*PROBLEM*. Repeat every line of the data exactly, but not the pictures.

*GIVEN RECORDS*.
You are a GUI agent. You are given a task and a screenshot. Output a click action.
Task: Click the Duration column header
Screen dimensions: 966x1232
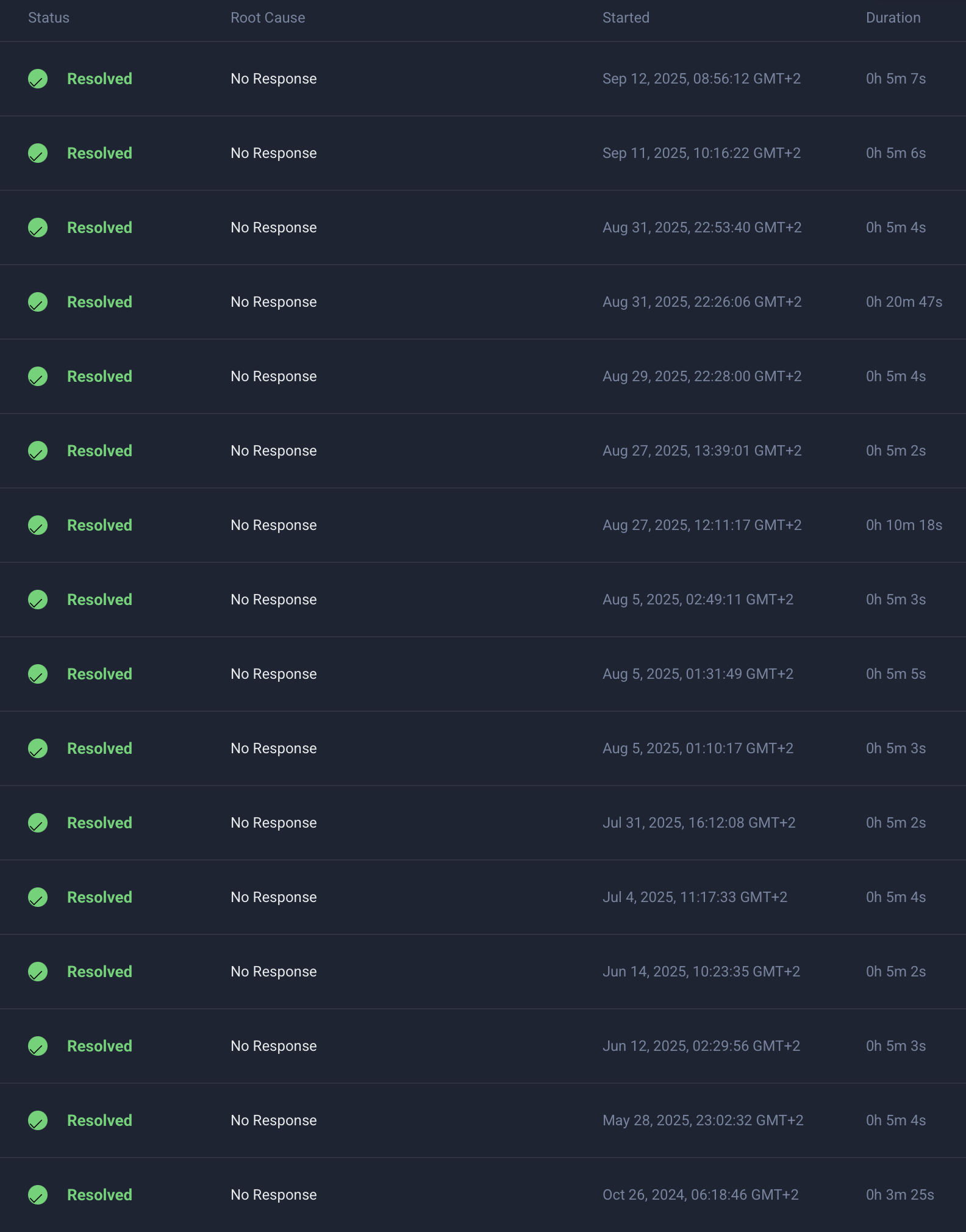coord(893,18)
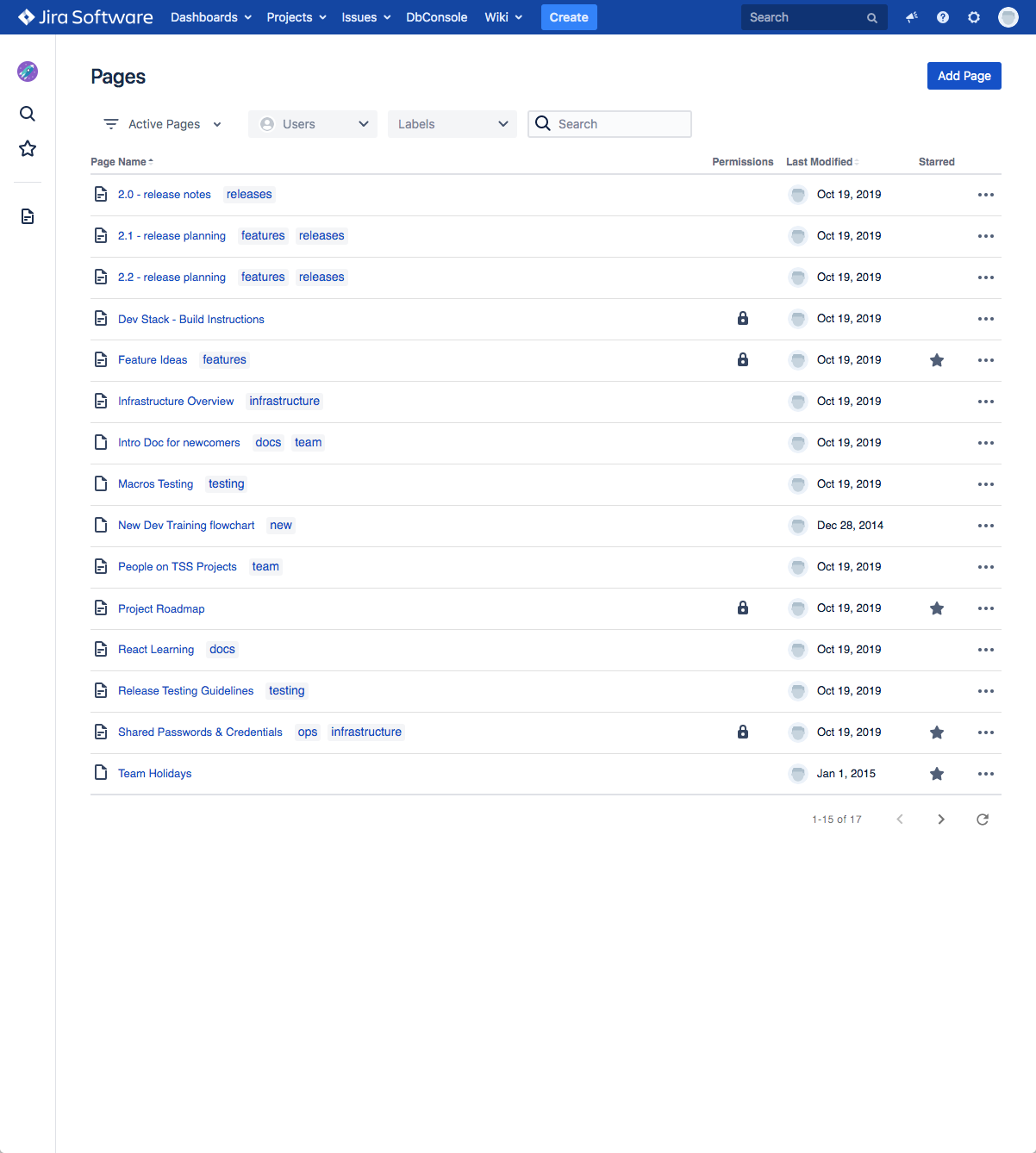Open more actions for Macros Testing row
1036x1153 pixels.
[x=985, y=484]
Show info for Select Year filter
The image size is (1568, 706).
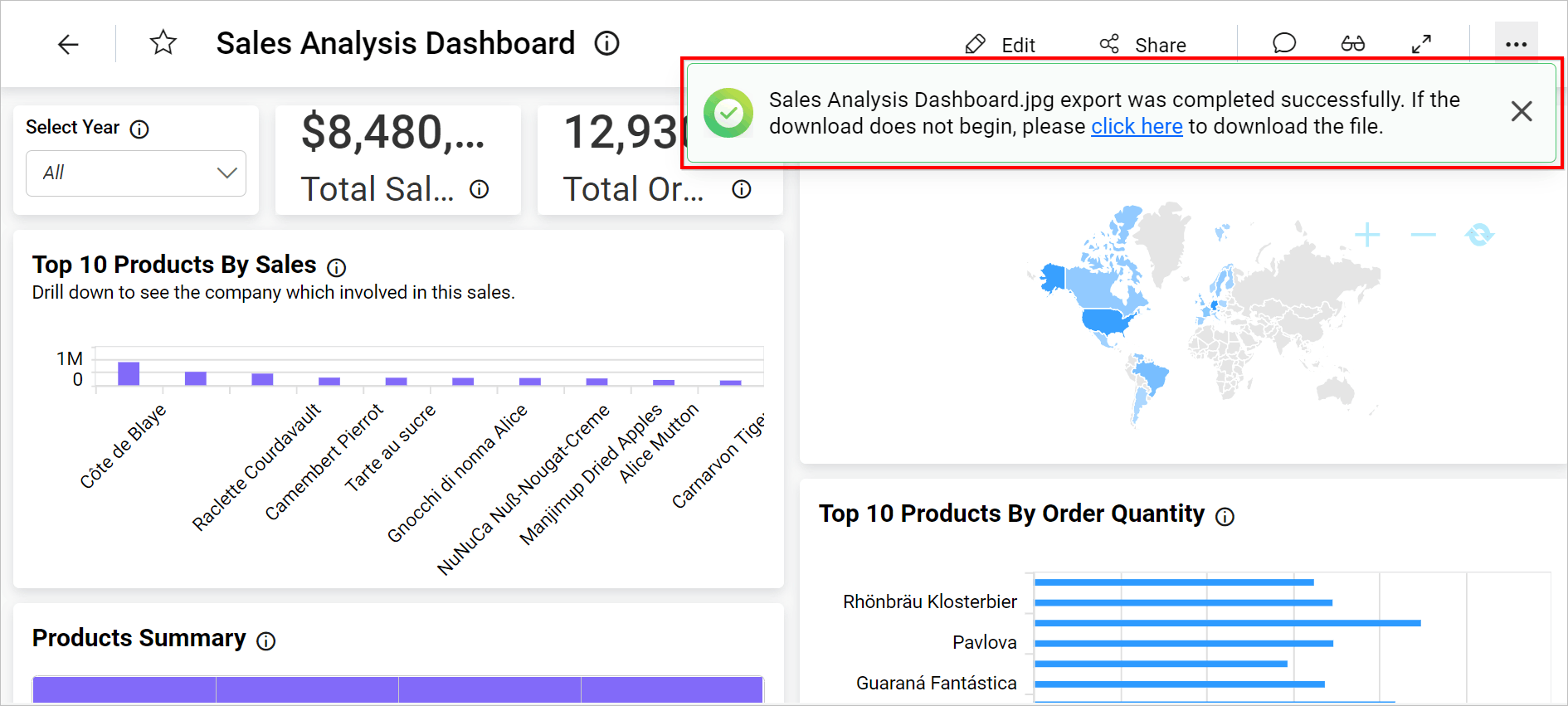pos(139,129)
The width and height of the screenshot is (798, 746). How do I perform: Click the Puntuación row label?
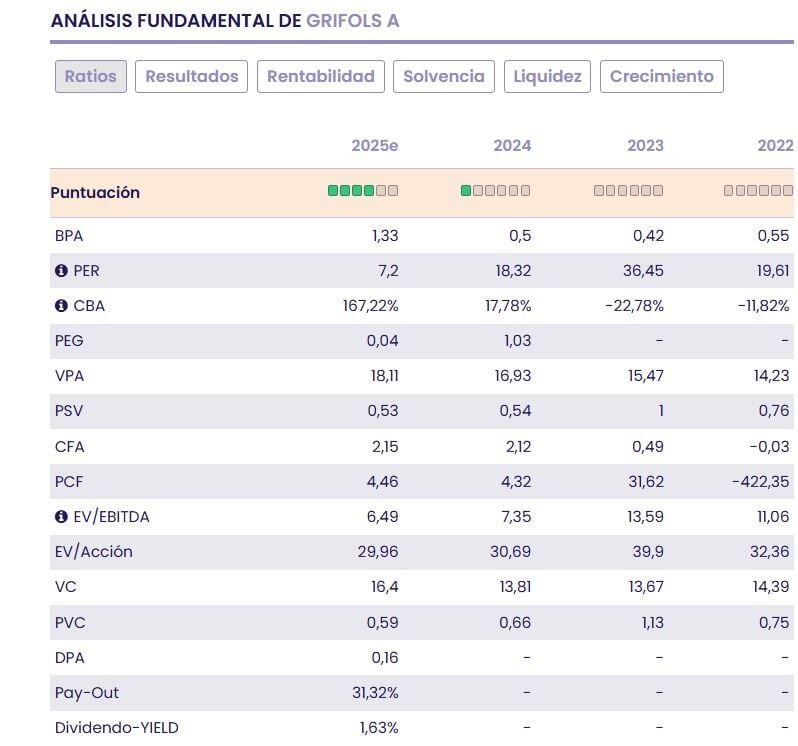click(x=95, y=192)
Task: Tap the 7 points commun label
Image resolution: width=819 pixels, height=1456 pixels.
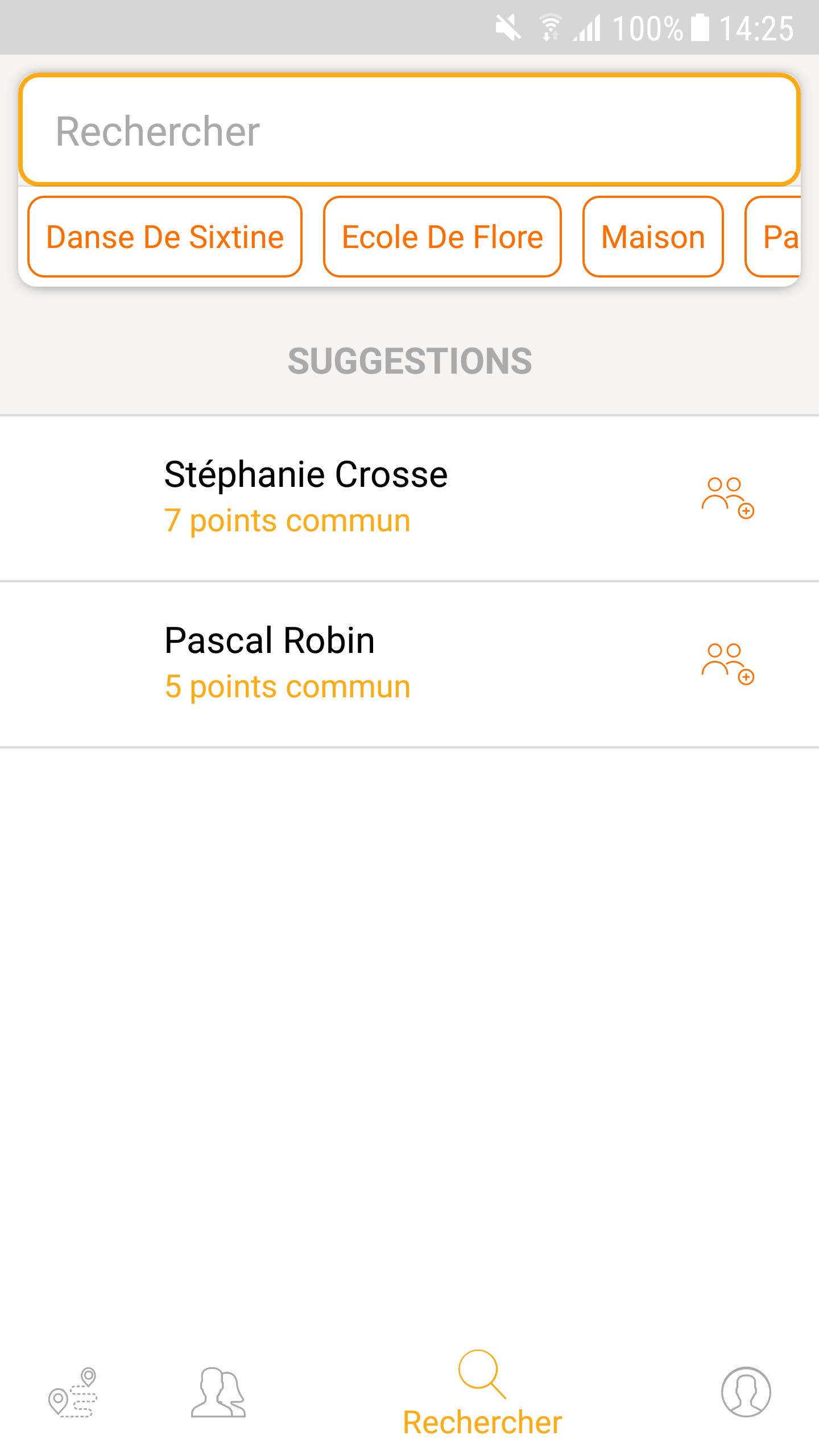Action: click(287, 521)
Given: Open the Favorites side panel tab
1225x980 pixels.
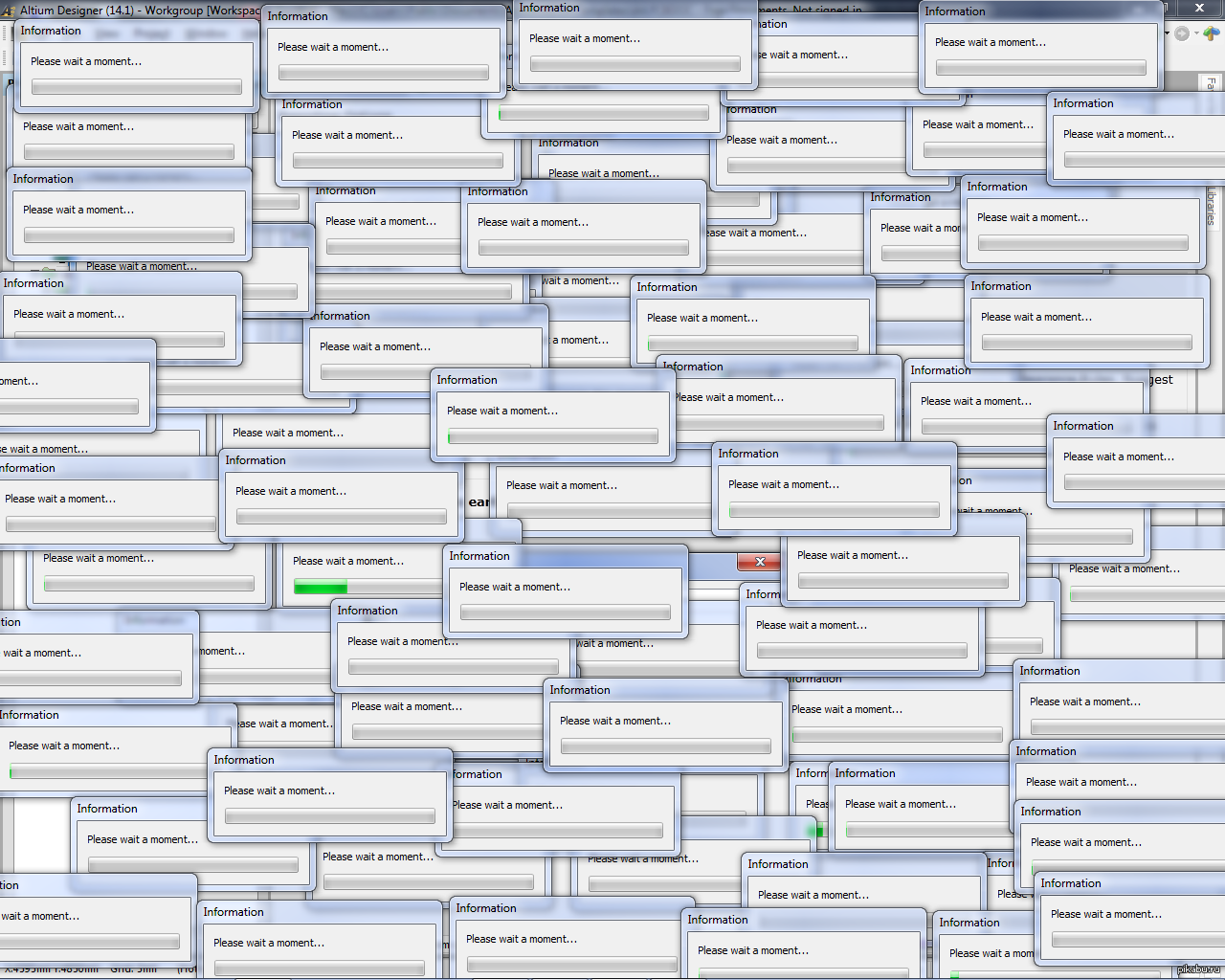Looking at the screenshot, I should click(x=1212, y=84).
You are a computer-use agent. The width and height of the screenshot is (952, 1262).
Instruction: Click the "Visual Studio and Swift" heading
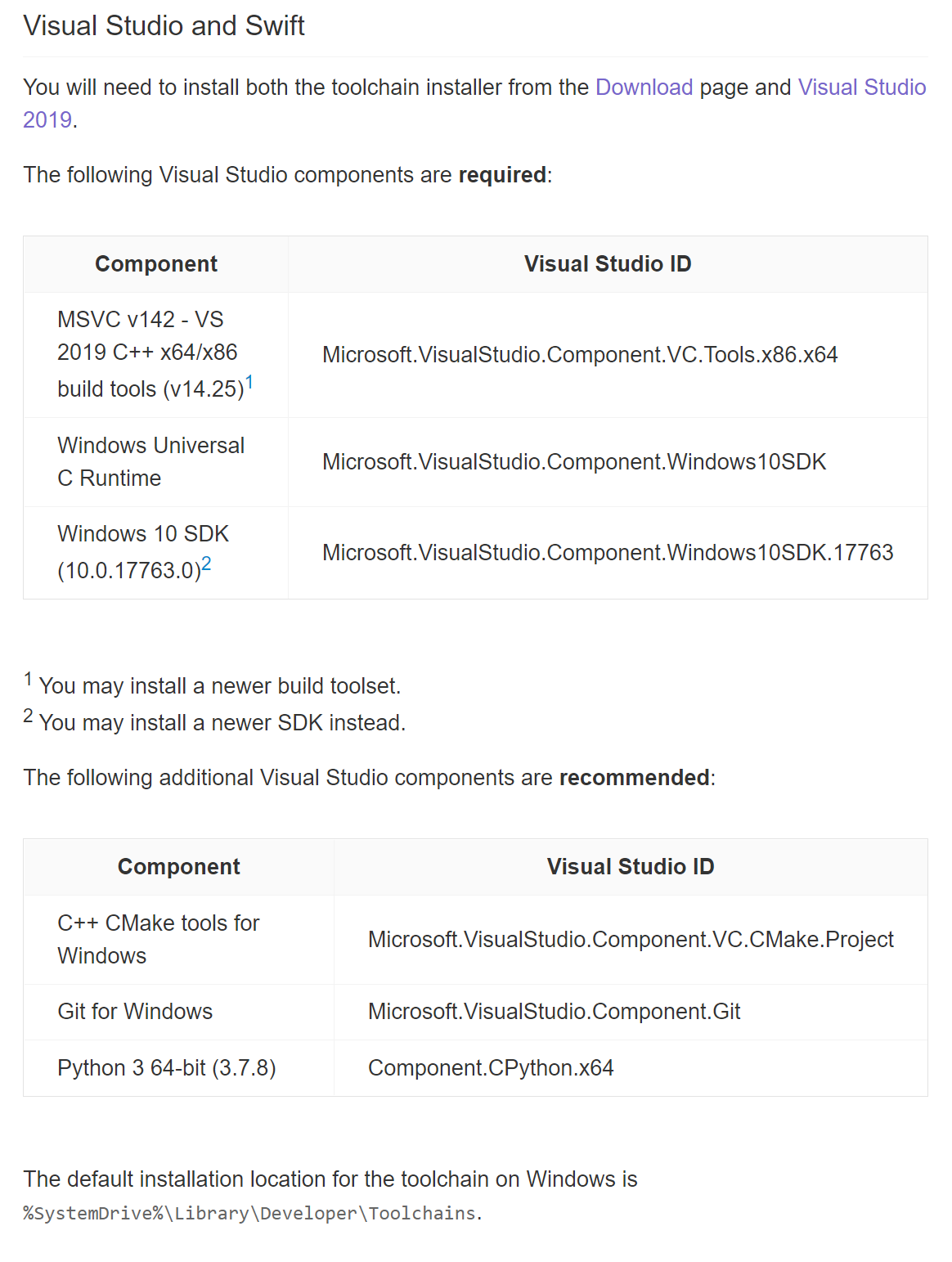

*EXERCISE ANSWER*.
You are a GUI agent. You are given a task and a screenshot. Output a click action.
Task: Click the Duration column header
Screen dimensions: 966x1232
coord(893,18)
Open more actions for Macros Testing row
1036x1153 pixels.
[x=985, y=484]
Show info for Select Year filter
The image size is (1568, 706).
pos(139,129)
The width and height of the screenshot is (798, 746). How do I perform: Click the Puntuación row label?
click(x=95, y=192)
Task: Tap the 7 points commun label
Image resolution: width=819 pixels, height=1456 pixels.
Action: click(287, 521)
Given: Open the Favorites side panel tab
1225x980 pixels.
Looking at the screenshot, I should click(x=1212, y=84).
You are a computer-use agent. The width and height of the screenshot is (952, 1262).
Instruction: Click the "Visual Studio and Swift" heading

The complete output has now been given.